POBBLE 2005.
| Methods | Study type: double‐blind, randomised placebo‐controlled trial Study aim: to assess whether a policy of perioperative beta‐adrenergic blockade with metoprolol reduced 30‐day CV morbidity and mortality and reduced the length of hospital stay in people undergoing infrarenal vascular surgery Country: UK Setting: multicentre, vascular surgical units in 4 hospitals |
|
| Participants | Number randomised: total n = 103 (metoprolol n = 55; placebo n = 48) Age (median (IQR)): metoprolol = 73 (61‐79) years; placebo = 74 (66‐76) years Gender (M/F): total = 80/23; metoprolol = 40/13*; placebo = 35/9*, *6 participants did not undergo the procedure Inclusion criteria: people undergoing major elective infrarenal vascular surgery under general anaesthesia Exclusion criteria: already taking beta‐adrenergic blockers; beta‐adrenergic blockers could be dangerous; receiving current treatment for asthma; had aortic stenosis; had bradycardia or hypotension; perioperative beta‐adrenergic blockade had already been shown to be beneficial; had unstable angina, or angina with positive dobutamine stress test; previous MI CVD risk factors: current/ex smoker: metoprolol = 43%/47%, placebo = 10%/30%; diabetes: metoprolol = 19%, placebo = 18% Type of vascular surgery: infrarenal; aortic aneurysm repair, aortoiliac grafts for stenosis, femofemoral cross‐over grafts, femoropopliteal bypasses, femorodistal bypasses, amputation |
|
| Interventions | Treatment: metoprolol; 2‐4 mg in a slow intravenous injection over 5‐10 minutes before intubation, then 50 mg twice daily, oral route Control: placebo; equivalent 2‐4 mg in a slow intravenous injection over 5‐10 minutes before intubation, then 50 mg twice daily, oral route Duration: 7 days after surgery |
|
| Outcomes | Fatal and non‐fatal CV events within 30 days of surgery, myocardial ischaemia per 24 hours while wearing the Holter monitor, length of postoperative hospital stay, 2‐year survival | |
| Notes | Study of average risk CV people undergoing vascular surgery, people with highest CV risk were excluded.
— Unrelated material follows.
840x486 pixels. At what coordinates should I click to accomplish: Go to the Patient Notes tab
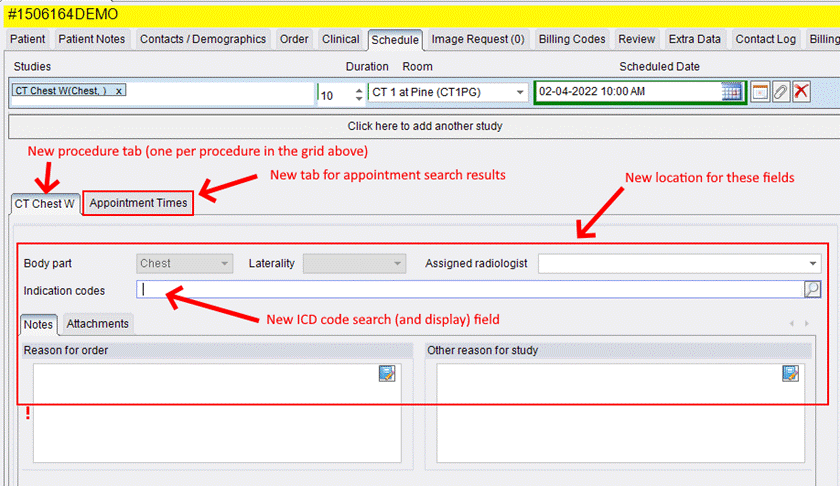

All participants underwent a test dose of their allocated drug: metoprolol 50 mg or placebo equivalent for people weighing > 55 kg and 25 mg for people weighing ≤ 55 kg. People who did not tolerate the medication did not receive further beta‐adrenergic blockade | |
| Risk of bias | ||
| Bias | Authors' judgement | Support for judgement |
| Random sequence generation (selection bias) | Low risk | Quote: "Randomization as performed centrally at TheSealedEnvelope.com web site. Treatment was allocated in a 1:1 ratio by using random permuted blocks of size 2, 4, and 6 within four stratification factors..." |
| Allocation concealment (selection bias) | Low risk | Quote: "Randomization as performed centrally at TheSealedEnvelope.com web site" |
| Blinding of participants and personnel (performance bias) All outcomes | Low risk | Quote: "Trial drugs‐metoprolol and placebo‐of identical appearance were in gelatin‐coated capsules or ampoules..." Comment: study described as "double‐blind". For safety reasons the anaesthesiologists administering the study drug were unblinded, but precautions were taken to ensure remaining clinicians and trial co‐ordinators were blinded. There was no indication that blinding was broken for others involved in the trial, other than the anaesthesiologists |
| Blinding of outcome assessment (detection bias) All outcomes | Unclear risk | Study did not specify whether the outcome assessors were blinded or not |
| Incomplete outcome data (attrition bias) All outcomes | Low risk | Drop‐out rate was even between treatment groups |
| Selective reporting (reporting bias) | Low risk | All outcomes reported on |
| Other bias | Unclear risk | Power calculations determined a study population of 300, but only 103 participants were recruited |
BP: blood pressure; HR: heart rate; IQR: interquartile range; CHF: congestive heart failure; CV: cardiovascular; CVD: cardiovascular disease; F: female; M: male; MI: myocardial infarction; n: number; SD: standard deviation.